I’m looking for help in clarifying a few things related to LXD networking. I tried to get more insight (also about “bridges”) from web articles, but with limited success.

  1. I noticed that LXD enables net.ipv4.ip_forward and adds the related iptables rules:

    -A FORWARD -o lxcbr0 -j ACCEPT
    -A FORWARD -i lxcbr0 -j ACCEPT

    Could you explain why this is needed? It it because the host serves as a sort of router/middleman for the containers and forwards packets to them?

  2. The ipv4.dhcp option in LXD seems to cause the following iptables rules to be added:

    -A INPUT -i lxcbr0 -p udp --dport 67 -j ACCEPT
    -A INPUT -i lxcbr0 -p udp --dport 53 -j ACCEPT
    -A INPUT -i lxcbr0 -p tcp --dport 53 -j ACCEPT
    -A OUTPUT -o lxcbr0 -p udp --sport 67 -j ACCEPT
    -A OUTPUT -o lxcbr0 -p udp --sport 53 -j ACCEPT
    -A OUTPUT -o lxcbr0 -p tcp --sport 53 -j ACCEPT

    These are just to allow incoming/outgoing DHCP and DNS negotiation, in case the firewall drops by default, correct?

  3. From what I understand, the following rule:

    -A POSTROUTING -o lxcbr0 -p udp -m udp --dport 68 -j CHECKSUM --checksum-fill

    …is required for older buggy DHCP clients, presumably in containers. Can I assume that this rule would not be needed at all for modern containers (like recent Ubuntu, Alpine)?
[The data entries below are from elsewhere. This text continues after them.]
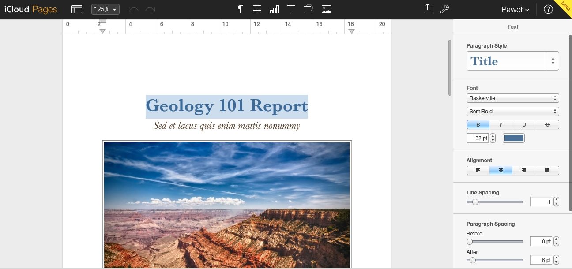The height and width of the screenshot is (269, 572).
Task: Insert a table from the toolbar
Action: (257, 9)
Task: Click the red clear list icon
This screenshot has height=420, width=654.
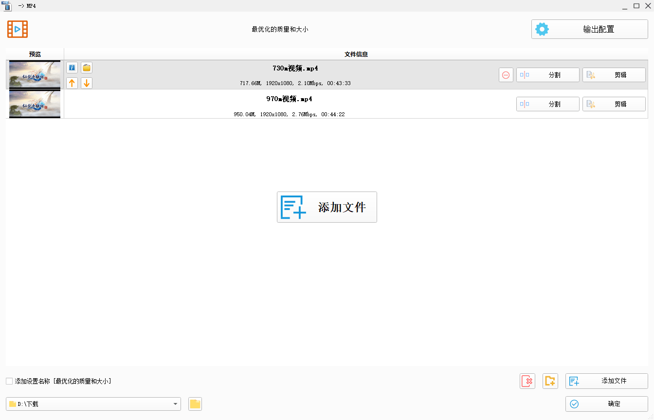Action: 527,381
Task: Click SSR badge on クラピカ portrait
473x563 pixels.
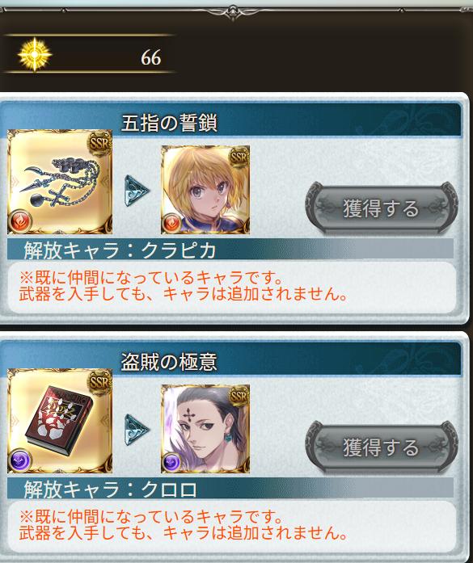Action: click(239, 158)
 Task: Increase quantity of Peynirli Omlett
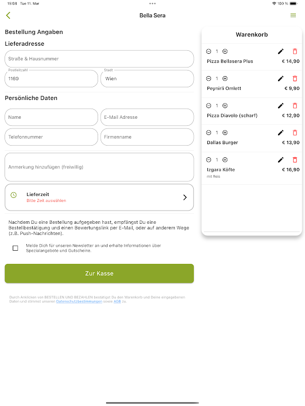[x=225, y=79]
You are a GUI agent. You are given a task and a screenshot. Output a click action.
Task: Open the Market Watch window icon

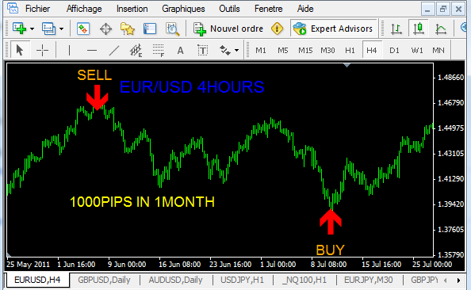[x=83, y=29]
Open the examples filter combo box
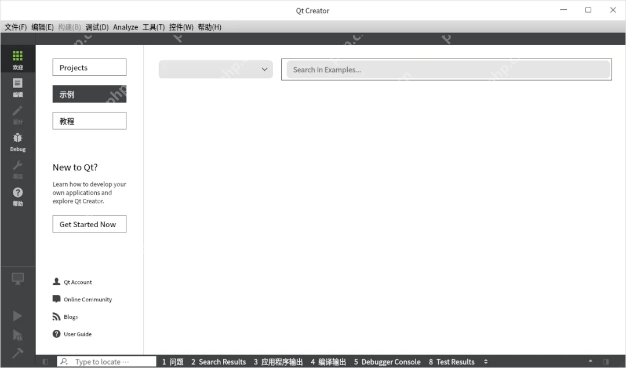 (215, 69)
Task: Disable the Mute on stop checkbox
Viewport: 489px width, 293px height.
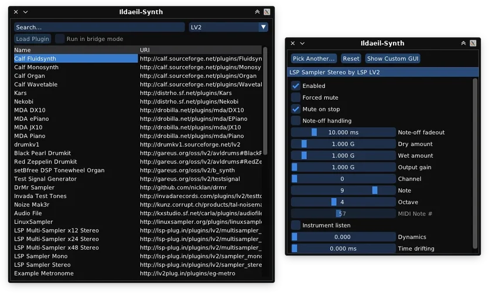Action: (296, 109)
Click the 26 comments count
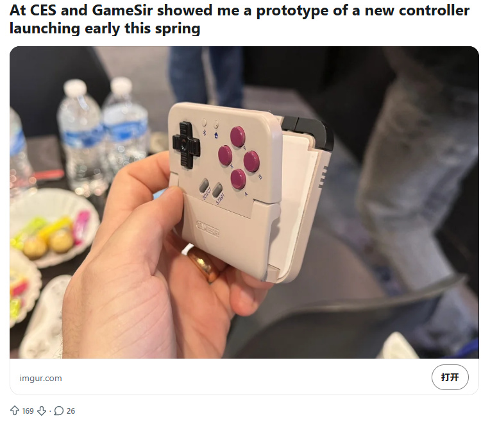The image size is (481, 426). click(71, 411)
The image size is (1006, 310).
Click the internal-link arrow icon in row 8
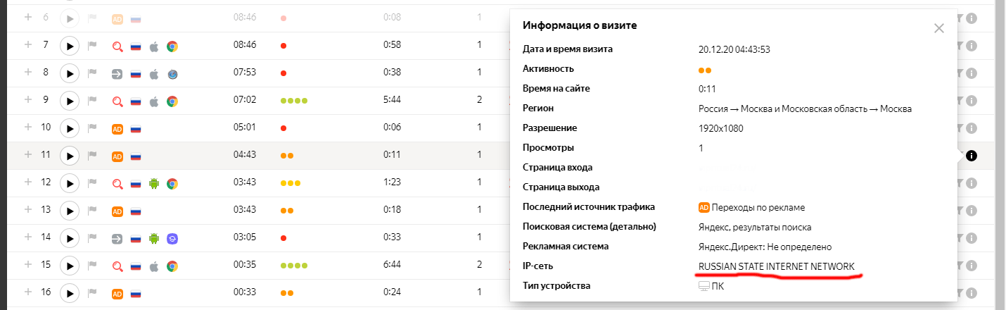click(x=117, y=74)
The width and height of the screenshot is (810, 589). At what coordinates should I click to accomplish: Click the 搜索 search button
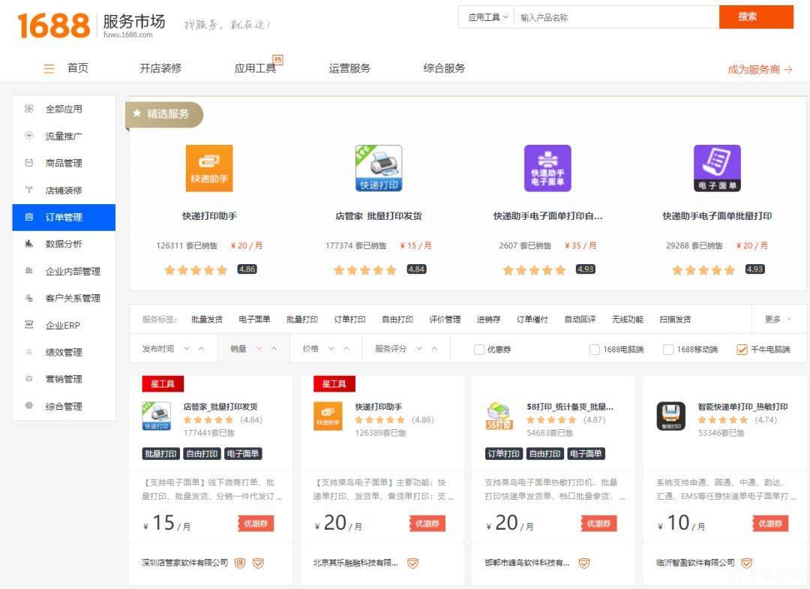pyautogui.click(x=757, y=17)
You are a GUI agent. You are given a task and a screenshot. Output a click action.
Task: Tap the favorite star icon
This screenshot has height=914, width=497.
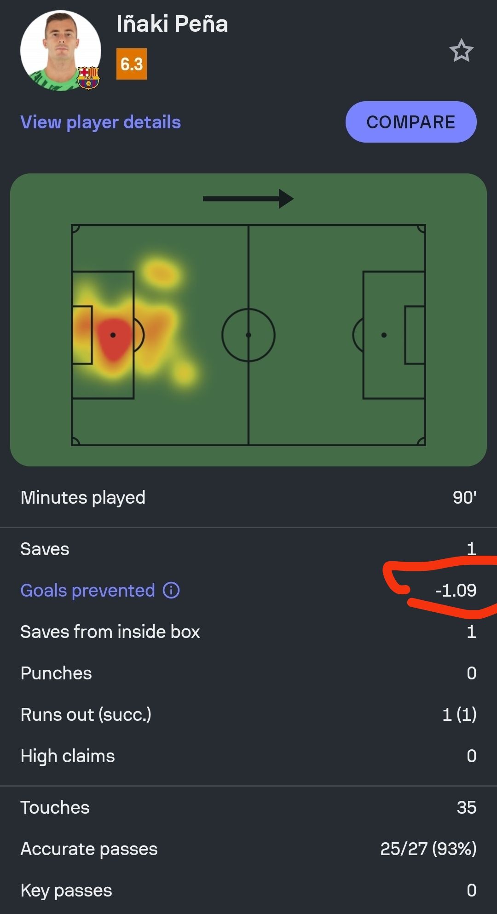tap(461, 51)
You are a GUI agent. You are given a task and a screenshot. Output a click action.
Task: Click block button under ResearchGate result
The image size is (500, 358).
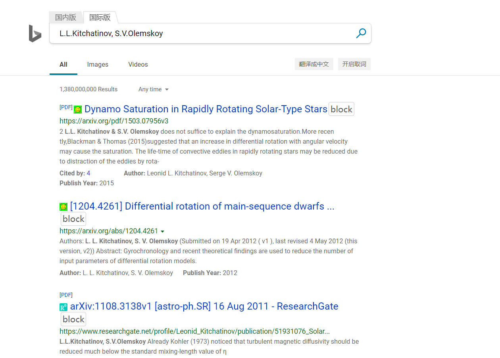pos(73,319)
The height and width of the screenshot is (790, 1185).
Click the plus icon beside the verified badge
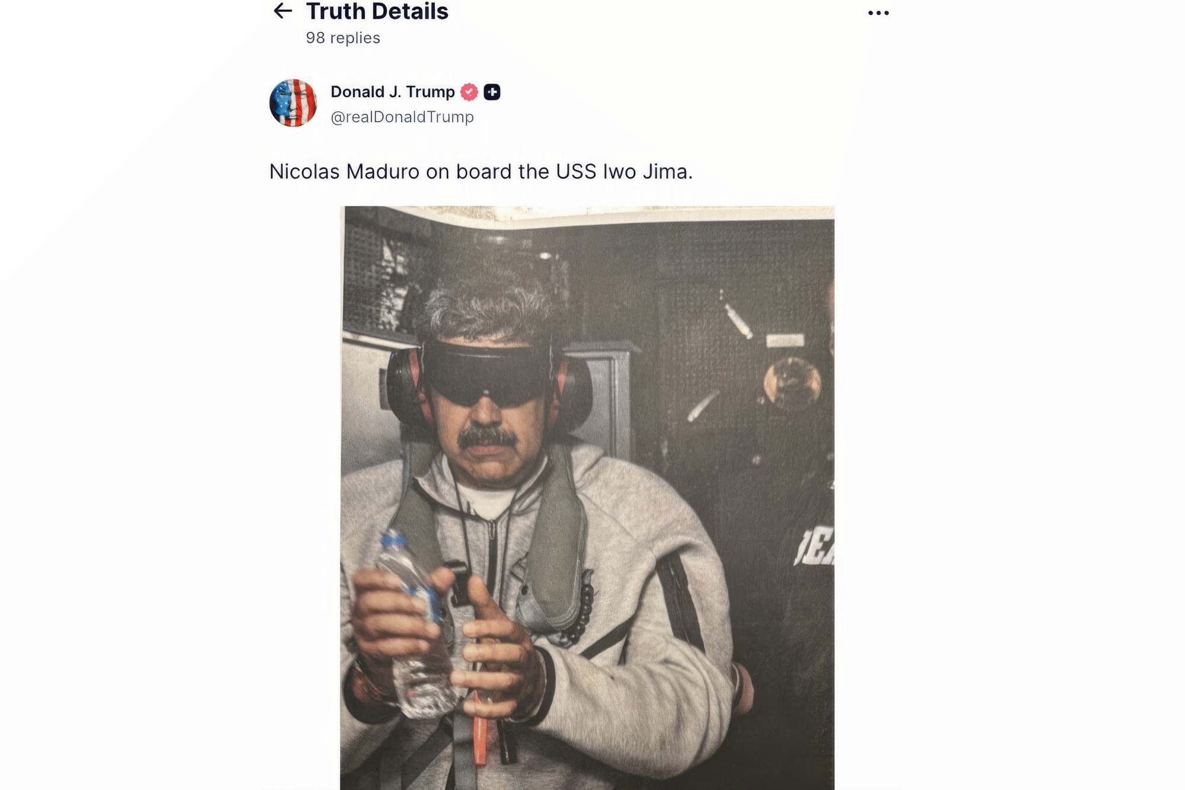[492, 92]
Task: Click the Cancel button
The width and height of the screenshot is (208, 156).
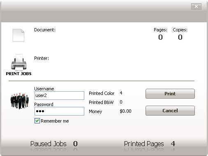Action: [x=170, y=111]
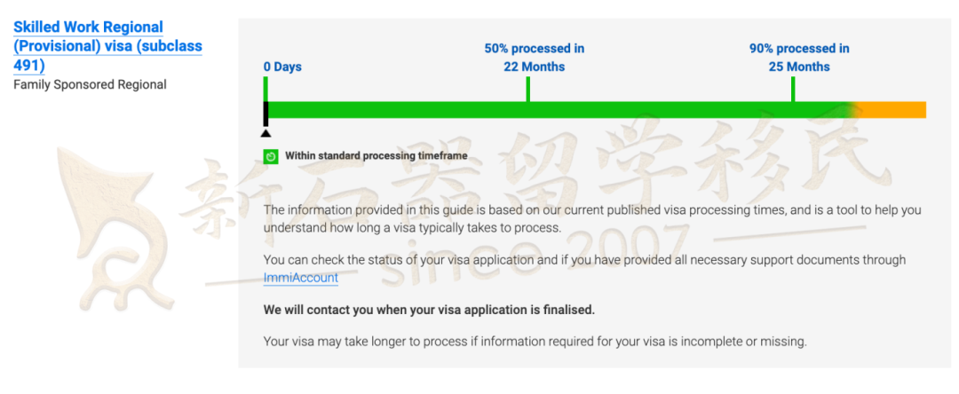959x394 pixels.
Task: Click the paragraph starting 'You can check the status'
Action: click(584, 269)
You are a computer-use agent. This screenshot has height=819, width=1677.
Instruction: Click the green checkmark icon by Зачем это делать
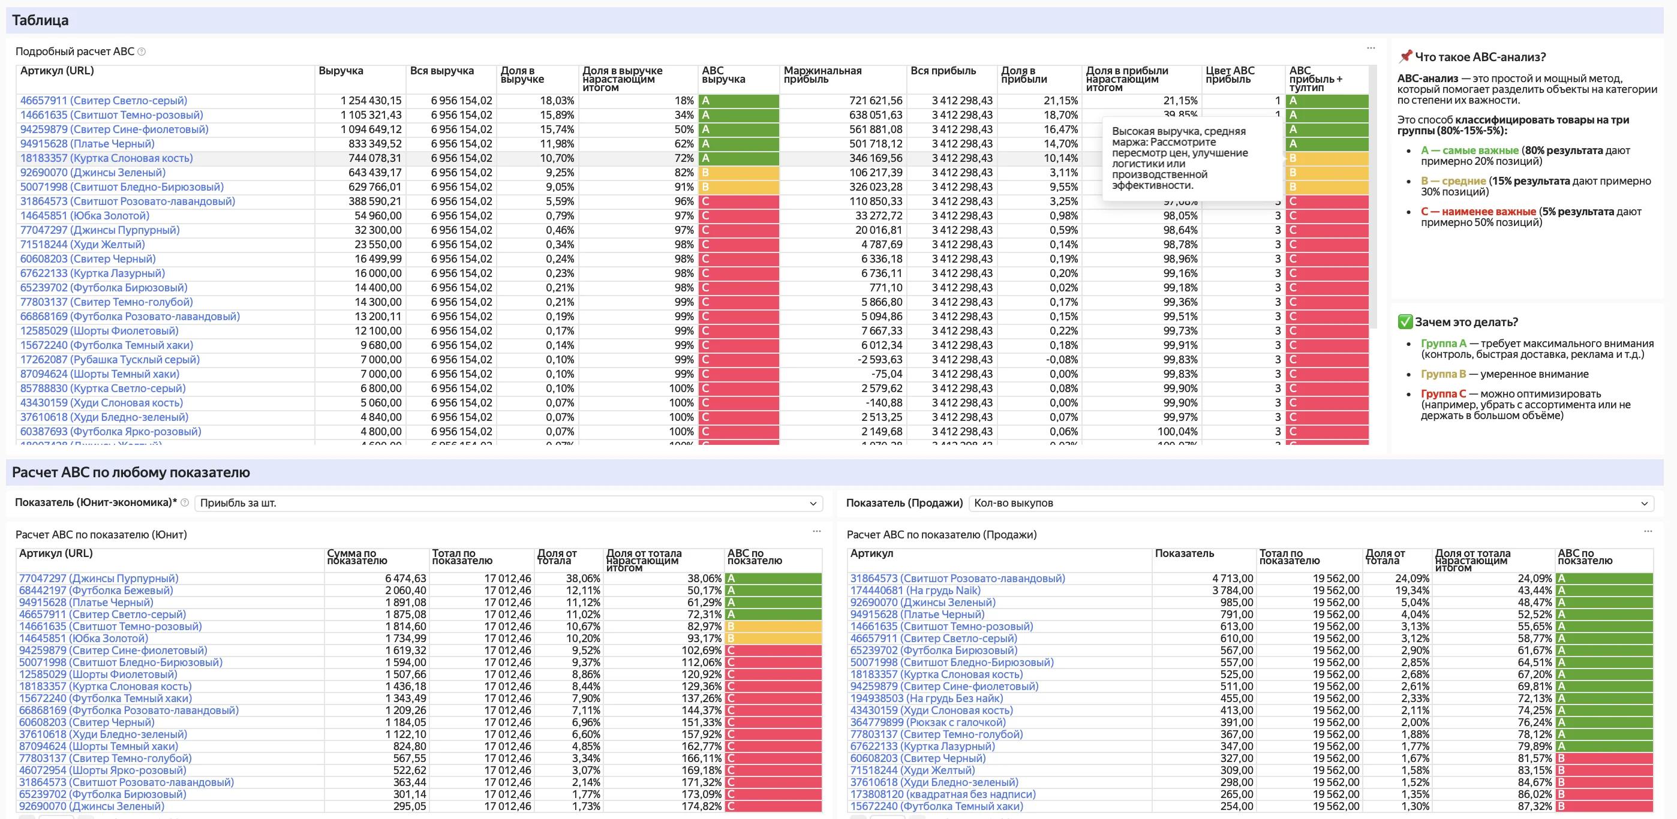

  4. The ipv4.firewall option serves as a master toggle for all of the above, correct?


  1. Yes, exactly, the containers are on an isolated bridge and internet access in/out of that needs routing by the host. Those rules aren’t needed on systems that don’t have a firewall running, but they are for those systems where the default policy for forwarding isn’t accept. As a result, we just always inject those rules for consistency.

  2. Correct

  3. That’s correct, yes. I don’t know the state of most distros and which one had the patch applied. Last I checked, this patch wasn’t part of the official ISC dhcp client release, so anything using dhclient and that wasn’t distro patched would hit the issue unless this rule is present.

  4. Yes, that key is used as a way to turn off our interactions with iptables/ip6tables for those that prefer to manage all that manually through separate firewalling scripts.

One slightly related, more general question. Could the iptables rule

iptables -t nat -A POSTROUTING -s ! -d -j MASQUERADE

…be replaced with a -j SNAT --to-source x.x.x.x solution if the LXD host is behind a router? I assumed the source IP would just have to be set to the ip of the host’s ethernet interface (e.g., but that doesn’t seem to work.

Maybe I’m misunderstanding what MASQUERADE actually does here, but reading online documentation didn’t bring me the insight I had hoped for.

masquerade is the same as nat overload in cisco speak, just hiding behind the egress interface IP.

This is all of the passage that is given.